─── TEXTO APRESENTADO ───

#13. Cessão de crédito: citação supre a ausência de notificação do devedor
A cessão de crédito opera-se por acordo entre o credor originário (cedente) e o novo credor (cessionário) e, em regra, não exige a anuência do devedor (art. 286 CC1).
A desnecessidade de participação do devedor não significa que ele não deva ser comunicado sobre a cessão. Segundo o artigo 290 CC2, a cessão não produzirá efeitos em relação a ele antes de notificada. Em especial, a ciência do devedor é relevante para que ele conheça a identidade do credor, a quem deve dirigir o pagamento e obter a sua liberação. Daí se conclui que a norma legal visa proteger o devedor que, antes de ter ciência da cessão, obterá sua liberação ainda que pague ao credor originário (ex vi art. 292 CC3).
Em outubro de 2021, a Corte Especial do STJ foi chamada a decidir se notificação prevista no artigo 290 CC pode ser suprida pela citação em processo judicial movido pelo cessionário em face do devedor (EAREsp 1125139/PR). O entendimento, majoritário,4 foi afirmativo: a citação é apta a operar a ciência prevista no art. 290 CC, sendo o cessionário parte legítima para cobrança do crédito.
No caso julgado, a cessão de crédito havia se dado sem participação ou comunicação do devedor. A cessionária, munida do instrumento de cessão, iniciou processo judicial de cobrança em face do devedor, que alegou e viu acolhida em primeira e segunda instâncias a ilegitimidade ativa da cessionária, ante o não cumprimento do disposto no artigo 290 do Código Civil.

─── MATERIAL FORNECIDO ───

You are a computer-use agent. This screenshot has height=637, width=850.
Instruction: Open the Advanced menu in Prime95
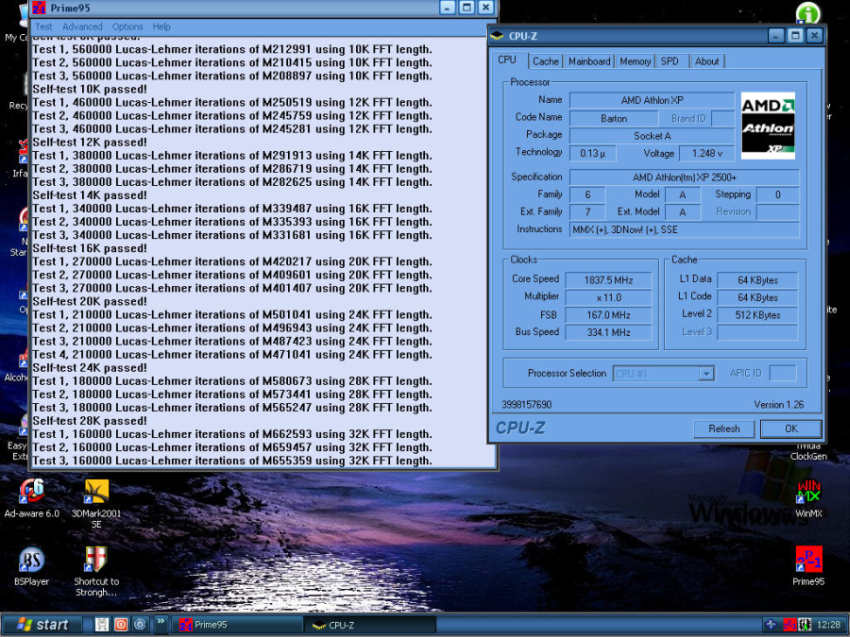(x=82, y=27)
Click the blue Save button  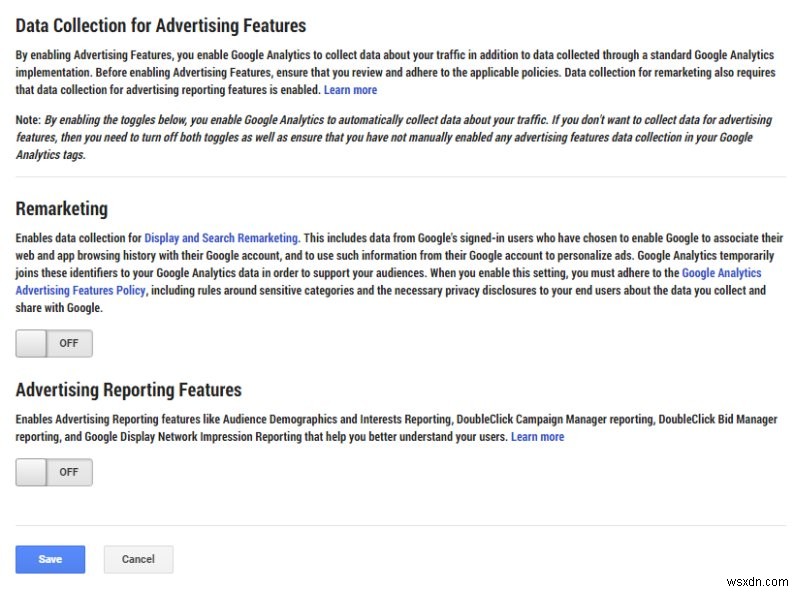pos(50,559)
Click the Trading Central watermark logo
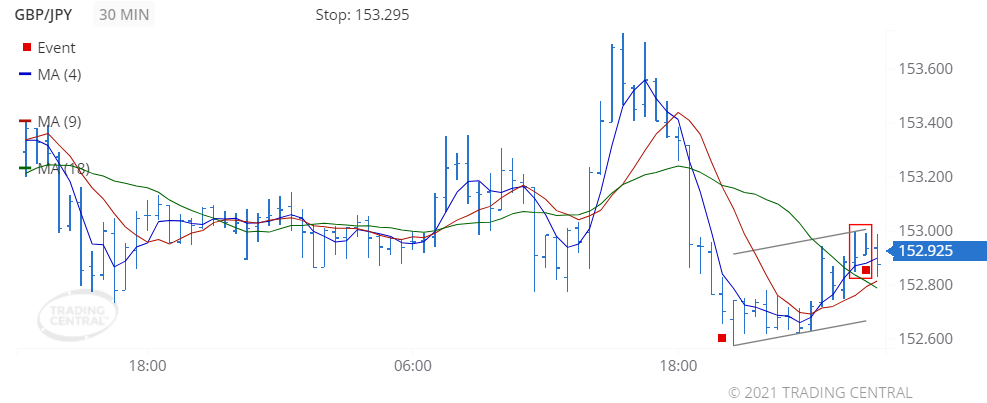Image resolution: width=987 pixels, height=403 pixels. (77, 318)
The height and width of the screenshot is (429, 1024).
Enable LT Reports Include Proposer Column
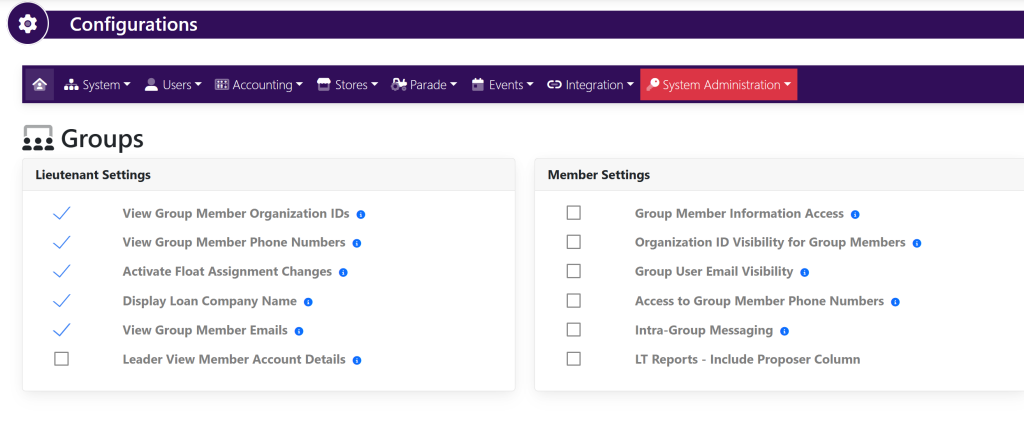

───

§ **OBJETIVO DA TAREFA**
Reescreva de forma mais concisa o parágrafo do texto sobre cessão de crédito que se inicia com "A desnecessidade de participação do devedor", preservando suas informações principais. O material não guarda relação com o texto apresentado.

§ **RESULTADO DA TAREFA**
Embora sua participação seja dispensável, o devedor deve ser comunicado da cessão, que só produz efeitos em relação a ele após a notificação (art. 290 do Código Civil). Essa ciência permite-lhe saber a quem pagar para obter a liberação. Por isso, a norma protege o devedor que, sem conhecer a cessão, paga ao credor originário e ainda assim se libera (art. 292 do Código Civil).